Some New Literary Links

The Lambda Literary Foundation has reorganized, and has a new website:

Lambda Literary Foundation

To my list of favorite bookstores, I want to add the best source for Florida mysteries:

Murder on the Beach

The largest book fair in the country, and a champion of all things literary in South Florida and Latin America, it has been a vacation destination in its own right for book lovers from around the country:

Miami International Book Fair

And the logical organization to find out more about Florida mysteries and the authors who write them:

Mystery Writers of America - Florida Chapter

A list of some of the Florida authors whose work I thoroughly enjoy, and give a well-rounded look at life in the sunshine State:

Tom Corcoran --who is the writer to read for Key West--in one novel recently he even cleverly slipped in a list of his favorite books about the Florida Keys.

S. V. Date --the Palm Beach Post reporter holds the honor of being the only journalist to be thrown out of the Florida State House --for reporting that the Speaker of the House had hired a stripper as a secretary.
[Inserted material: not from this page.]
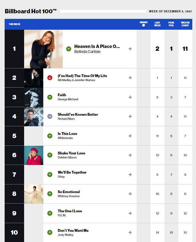
Task: Click green up arrow next to So Emotional
Action: (x=50, y=194)
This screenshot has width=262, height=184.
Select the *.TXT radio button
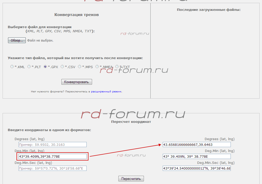117,67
He has a keen sense of the workings and shenanigans of Florida state government like no other writer.

Tim Dorsey --Former Tampa Tribune author who has a bottomless pit of Floridiana ephemera that makes his madcap mysteries a must for anyone visiting Florida or the armchair tourist.

Carl Hiaasen --aside from his masterful, hilarious novels, his columns in the Miami Herald offer an ongoing look at the dirty dealings of Florida politics. There are two books of some of his collected columns that offer a rare non-fiction counterpoint to the scandals he skewers in his mystery novels.
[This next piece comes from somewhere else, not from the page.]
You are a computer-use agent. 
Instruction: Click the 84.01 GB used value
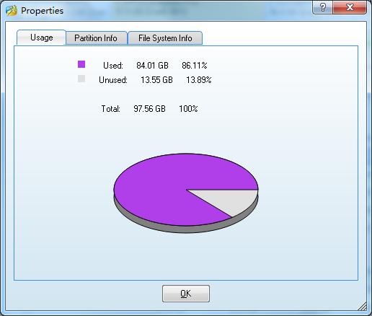click(x=152, y=66)
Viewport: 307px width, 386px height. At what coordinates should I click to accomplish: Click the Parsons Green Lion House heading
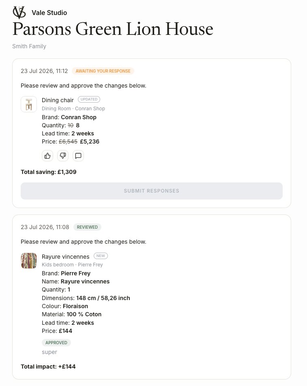coord(113,29)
John MacDonald --while his Travis McGee mysteries have sold in the millions, don't overlook his novel Condominium which doesn't exactly fall in the mystery category, yet describes what it happening in Florida today as clearly as when it was written 30 years ago.

Barbara Parker --a former Federal prosecutor in Miami turned mystery writer with a keen sense of Miami history and an unmatched ability to guide the reader through the legal world without talking down to you.


These are but a few of my favorite authors, of course, limited in part by those which I readily knew their website addresses. No doubt I'll add more as time goes on.